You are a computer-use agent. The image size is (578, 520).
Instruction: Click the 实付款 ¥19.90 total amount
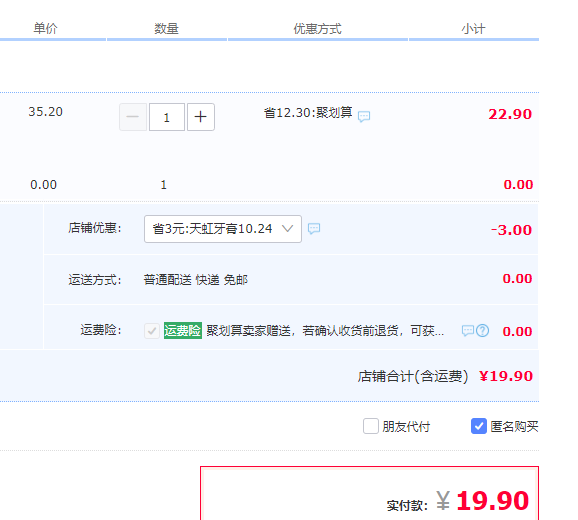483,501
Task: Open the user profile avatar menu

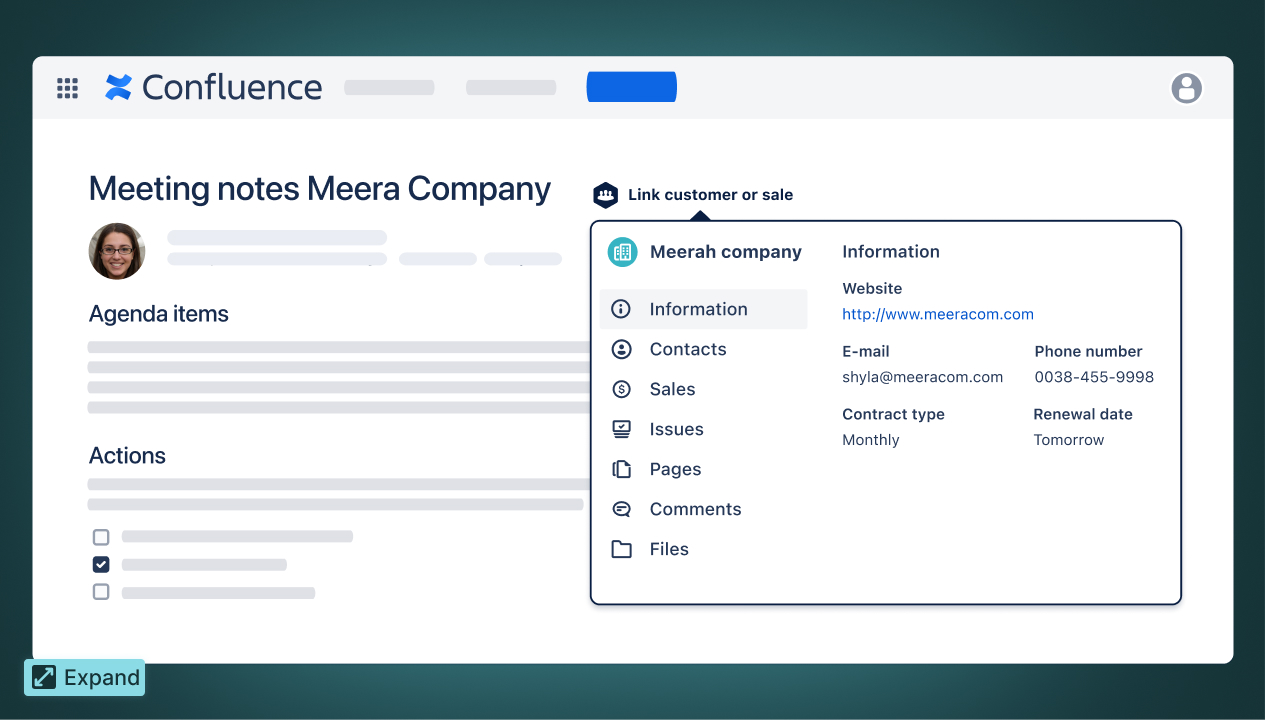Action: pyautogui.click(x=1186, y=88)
-=-=-=-=-
Every line above is to be returned exactly, with its pictures removed.

ANSWER TO THIS EXERCISE =>
You are a computer-use agent. The image size is (578, 520).
Instruction: Click the 实付款 ¥19.90 total amount
483,501
Task: Open the user profile avatar menu

Action: pyautogui.click(x=1186, y=88)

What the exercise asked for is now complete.